WORK TO COMPLETE:
Leave out the pictures, and quote exactly the lines running from the one with "Previous (129, 416)" through the last line of the entries below.

DATASET RECORDS:
_ _ _ _ _

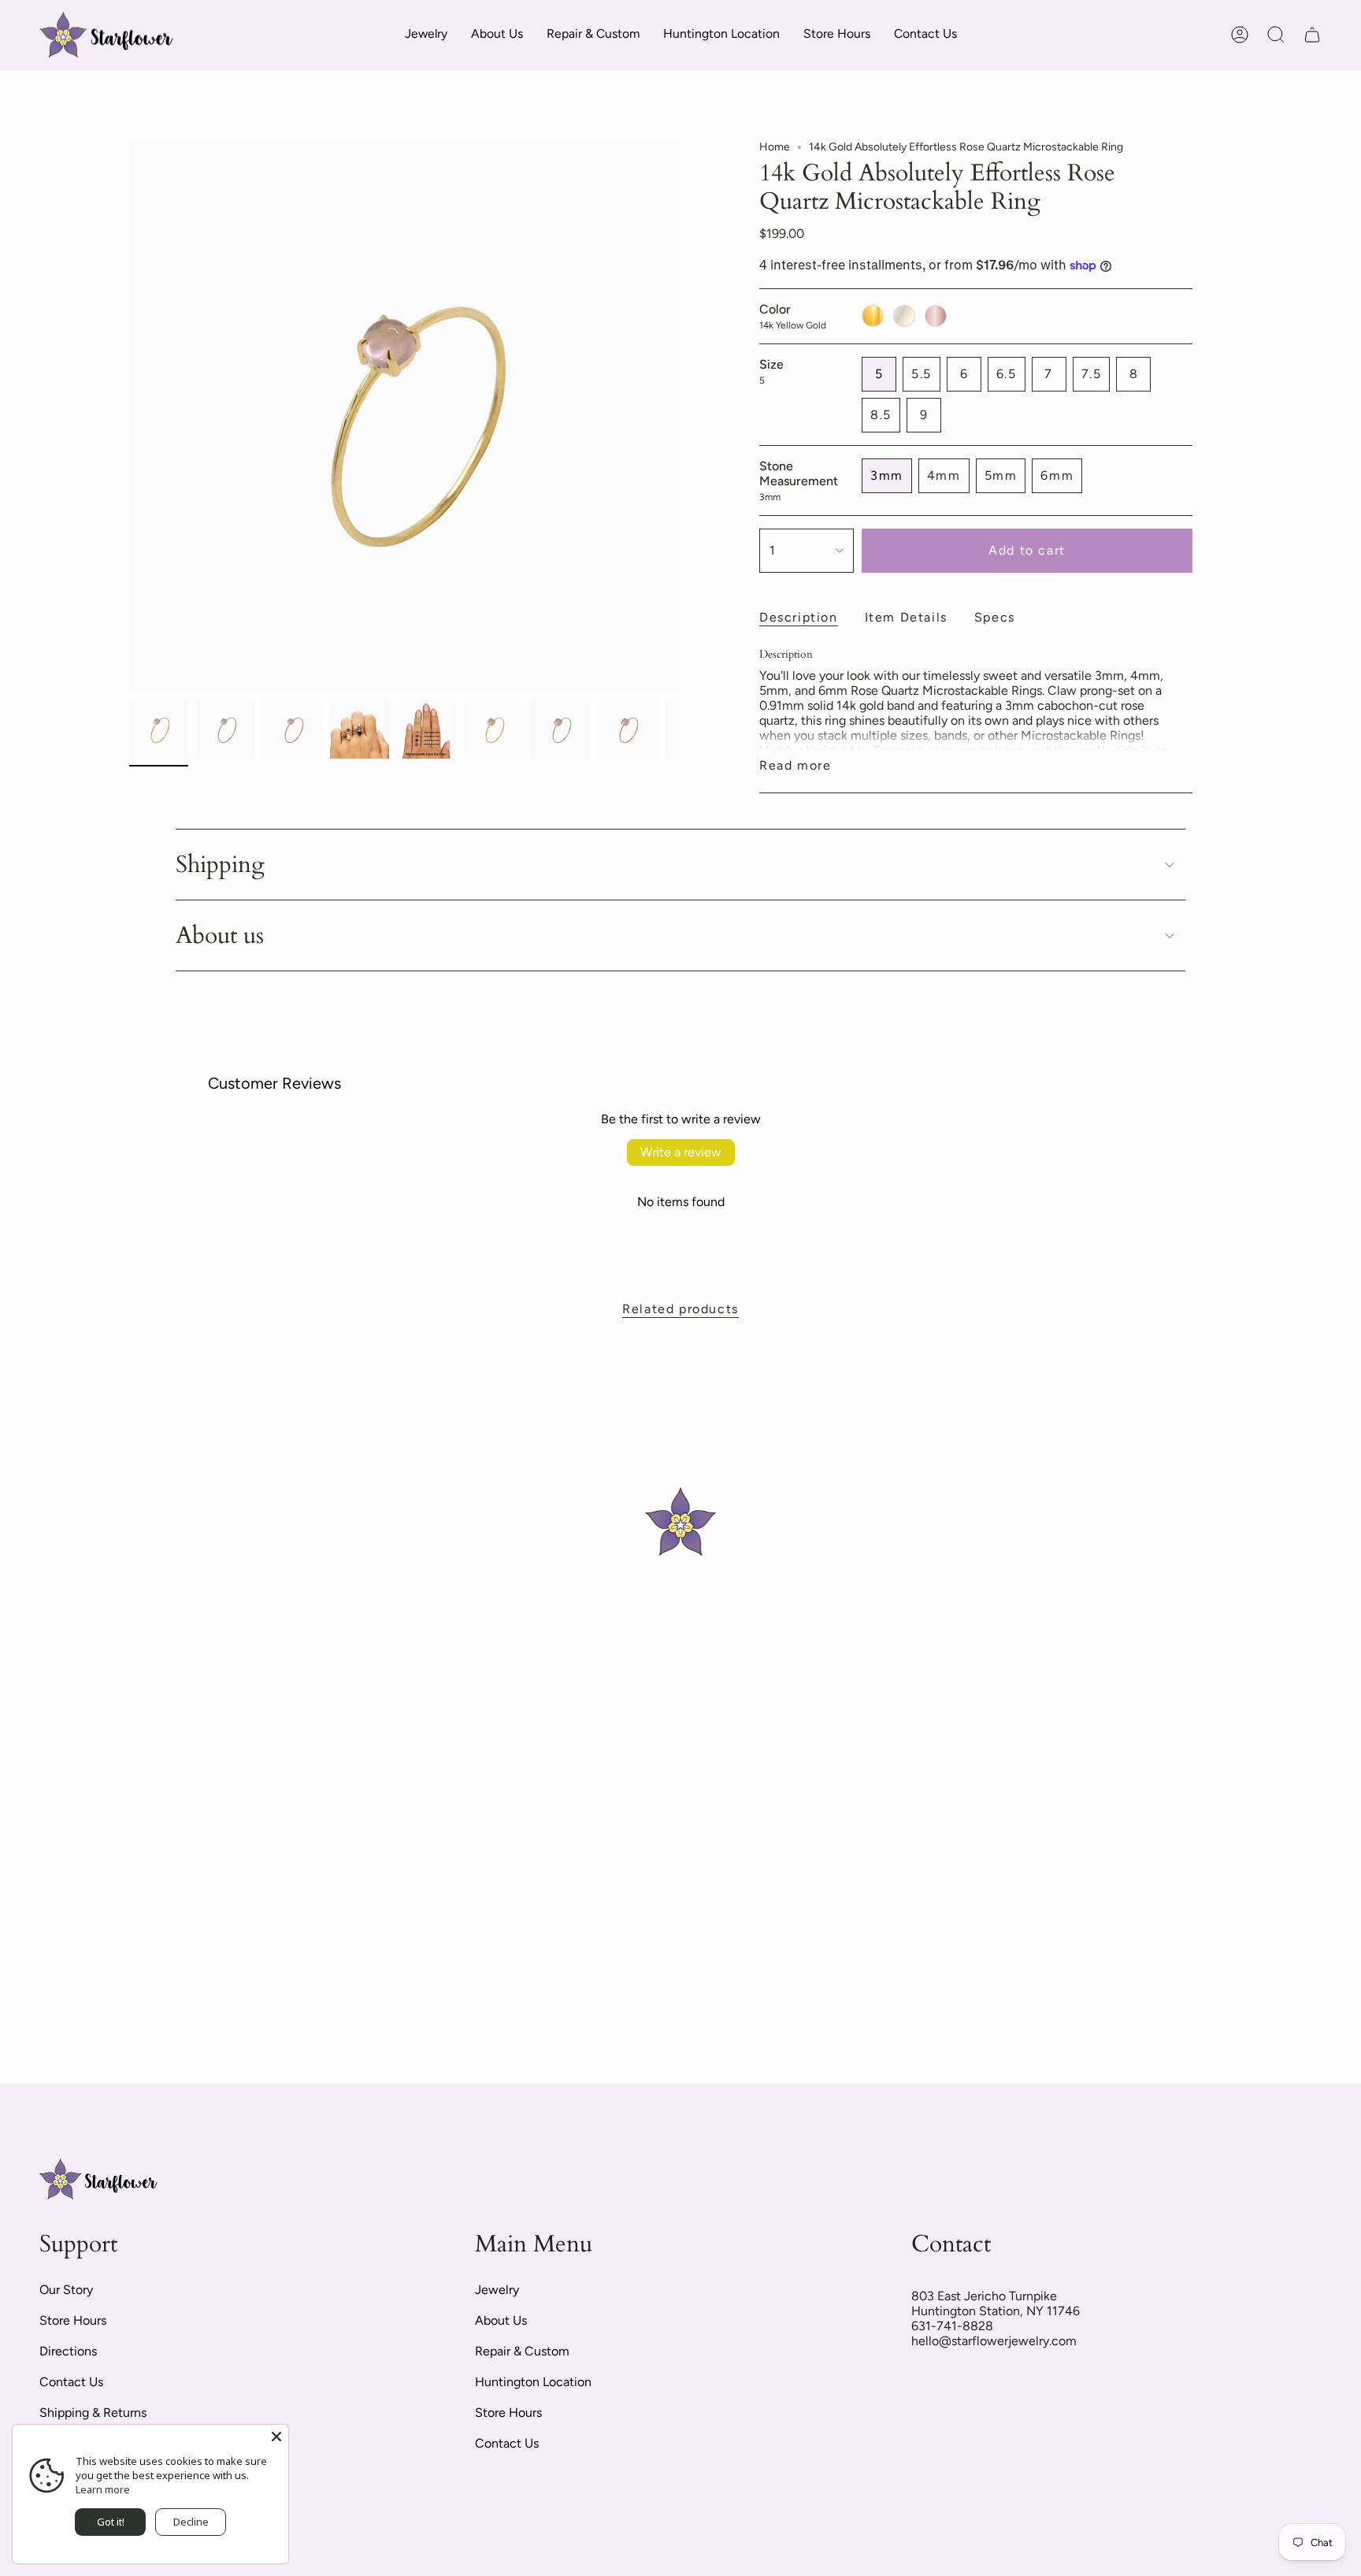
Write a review (680, 1152)
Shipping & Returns (92, 2412)
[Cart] (1312, 34)
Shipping (220, 864)
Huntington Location (533, 2381)
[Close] (276, 2436)
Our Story (66, 2289)
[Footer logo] (98, 2178)
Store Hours (72, 2320)
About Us (501, 2320)
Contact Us (71, 2381)
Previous (129, 416)
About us (220, 935)
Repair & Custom (522, 2351)
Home (774, 147)
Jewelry (497, 2289)
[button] (426, 35)
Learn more (103, 2489)
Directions (68, 2351)
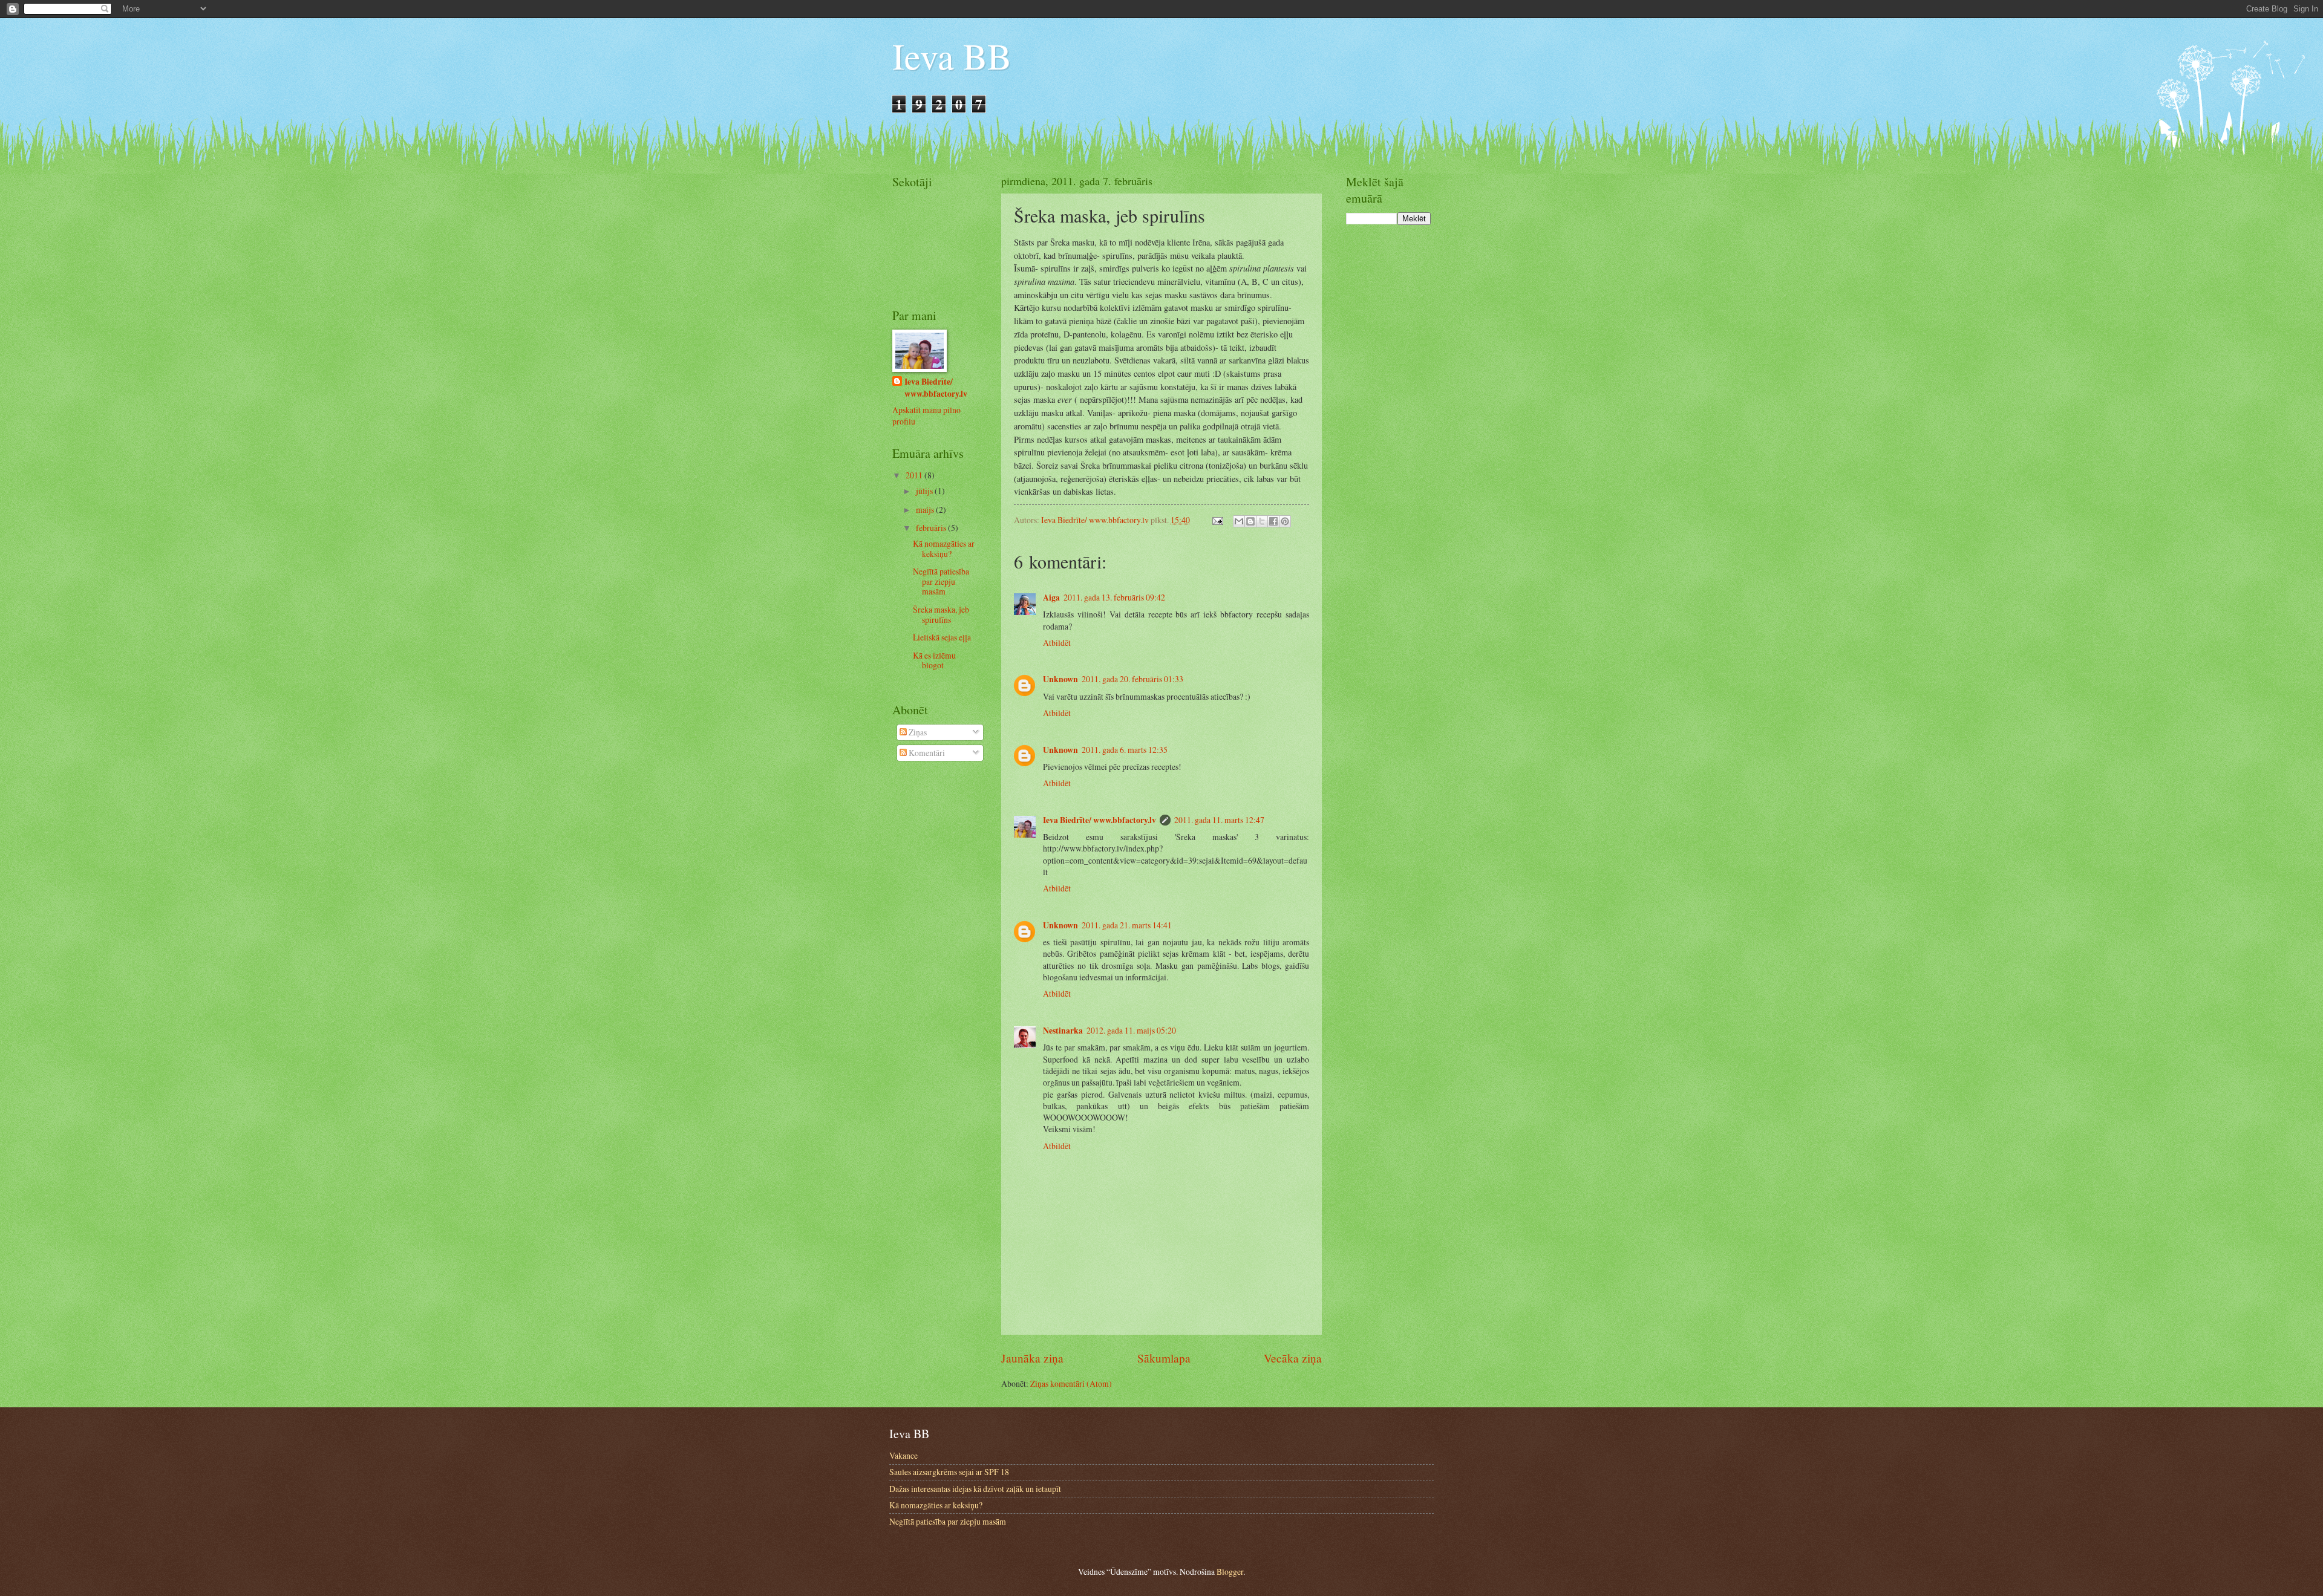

_ _ _ _ _

TASK RESULT:
Previous (129, 416)
About us (220, 935)
Repair & Custom (522, 2351)
Home (774, 147)
Jewelry (497, 2289)
[button] (426, 35)
Learn more (103, 2489)
Directions (68, 2351)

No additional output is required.